François Dubet : «Les lycéens savent que leurs mobilisations sont souvent efficaces»

Par ALAIN AUFFRAY
Le jeudi 30 septembre 1999


Les toutes premières manifestations ont rassemblé des élèves d'établissements professionnels de Tarbes. Comparée aux précédentes, cette mobilisation touche un nombre plus important de lycées professionnels...

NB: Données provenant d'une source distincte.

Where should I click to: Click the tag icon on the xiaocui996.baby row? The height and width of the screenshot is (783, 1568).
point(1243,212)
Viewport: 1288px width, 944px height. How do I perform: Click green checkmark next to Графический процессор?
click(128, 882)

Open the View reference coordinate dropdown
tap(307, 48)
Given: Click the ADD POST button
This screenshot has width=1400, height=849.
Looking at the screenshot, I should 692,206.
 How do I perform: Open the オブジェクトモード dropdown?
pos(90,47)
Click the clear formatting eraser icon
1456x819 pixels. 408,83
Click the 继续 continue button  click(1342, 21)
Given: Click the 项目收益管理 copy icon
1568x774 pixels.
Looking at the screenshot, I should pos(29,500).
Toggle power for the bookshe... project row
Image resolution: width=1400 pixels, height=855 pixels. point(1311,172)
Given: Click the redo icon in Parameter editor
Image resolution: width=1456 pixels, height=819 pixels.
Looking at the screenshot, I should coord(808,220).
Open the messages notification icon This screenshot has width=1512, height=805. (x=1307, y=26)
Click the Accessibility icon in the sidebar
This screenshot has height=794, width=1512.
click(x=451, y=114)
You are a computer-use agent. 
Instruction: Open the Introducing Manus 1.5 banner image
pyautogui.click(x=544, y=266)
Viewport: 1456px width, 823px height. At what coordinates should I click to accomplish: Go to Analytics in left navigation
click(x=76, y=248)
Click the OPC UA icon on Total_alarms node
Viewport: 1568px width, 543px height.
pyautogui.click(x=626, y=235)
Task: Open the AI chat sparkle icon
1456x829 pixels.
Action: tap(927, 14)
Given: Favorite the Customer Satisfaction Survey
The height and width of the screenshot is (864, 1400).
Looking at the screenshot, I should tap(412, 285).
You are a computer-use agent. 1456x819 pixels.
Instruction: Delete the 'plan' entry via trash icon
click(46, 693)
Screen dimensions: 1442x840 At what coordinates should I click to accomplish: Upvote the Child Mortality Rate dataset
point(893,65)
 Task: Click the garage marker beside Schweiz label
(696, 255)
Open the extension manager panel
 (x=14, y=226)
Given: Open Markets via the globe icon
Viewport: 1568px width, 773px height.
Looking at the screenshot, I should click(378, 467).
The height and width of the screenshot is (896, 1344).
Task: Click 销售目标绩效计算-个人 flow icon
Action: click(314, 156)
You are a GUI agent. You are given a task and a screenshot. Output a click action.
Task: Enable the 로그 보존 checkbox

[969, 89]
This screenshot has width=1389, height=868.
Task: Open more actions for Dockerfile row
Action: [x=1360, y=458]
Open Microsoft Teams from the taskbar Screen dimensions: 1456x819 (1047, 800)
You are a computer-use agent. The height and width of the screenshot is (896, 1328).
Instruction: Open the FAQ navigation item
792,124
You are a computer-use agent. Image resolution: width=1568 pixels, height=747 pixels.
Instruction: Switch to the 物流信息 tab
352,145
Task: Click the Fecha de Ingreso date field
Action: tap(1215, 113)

Il s'agit là d'une évolution qui remonte aux grandes manifestations de 1986. On constate que les élèves scolarisés dans la «périphérie» du système jouent un rôle croissant dans les mouvements lycéens. On l'a vu dès 1990, et plus encore l'an dernier. Le même phénomène touche d'ailleurs les étudiants: les manifestations étudiantes ne partent plus de la Sorbonne mais des nouvelles facultés de province. Les élèves des lycées professionnels sont ceux qui ont le plus de raisons de s'angoisser pour leur avenir (1). Ils font au lycée une expérience douloureuse qu'ils peinent à traduire autrement qu'en termes d'objectifs revendicatifs. C'est pourquoi ils manifestent pour «de meilleures conditions de travail». Cela dit, ils ont une demande trop difficile à formuler. Ils s'interrogent sur l'utilité de leurs études. Ils se sentent relégués à la marge du système éducatif. On a affaire à des élèves âgés, souvent majeurs. Ils ne veulent plus être traités comme des gamins. C'est aussi ce qu'expriment ceux qui font grève parce qu'on n'a pas remplacé un professeur d'atelier.

Le professeur non remplacé est d'ailleurs l'un des principaux motifs de grève, y compris dans l'enseignement général...

C'est que cette revendication a le mérite de permettre aux professeurs de se solidariser. Si leurs demandes se centraient sur les questions plus qualitatives de programmes, de pédagogie ou d'organisation du temps scolaire, les élèves risqueraient d'entrer en opposition avec les professeurs. Au fond, tout le monde a intérêt à ce que les choses s'expriment en termes de moyens. Les lycéens savent que leurs mobilisations sont souvent efficaces: être dans la rue, c'est être entendu. Chaque fois, les mouvements se traduisent par le retrait d'une réforme ou par l'obtention de moyens.

Comment passe-t-on, en deux semaines, du petit débrayage d'un lycée à la journée nationale d'action?

Les étapes sont connues: il y a d'abord l'agitation diffuse, puis la formulation de revendications nationales et la prise de contrôle par une coordination. Il y a, enfin, la phase de négociation et le retour en classe, en général frustrant. En fait, il serait plus juste de parler d'explosion que de mouvement. Il y a un effet d'entraînement très fort. La mobilisation est très vite relayée par des leaders qui sont de vraies machines politiques. Leur rôle est de faire en sorte que la crise soit réglée au niveau national. Tout remonte vers le sommet. Les choses ne sont plus gérées au niveau de l'établissement, pas même au niveau du recteur: c'est ce qui peut s'amorcer ce jeudi.

(1) 53 % des anciens élèves de la filière «technologie tertiaire» n'ont pas trouvé d'emploi correspondant à leur qualification trois ans après l'obtention du BTS.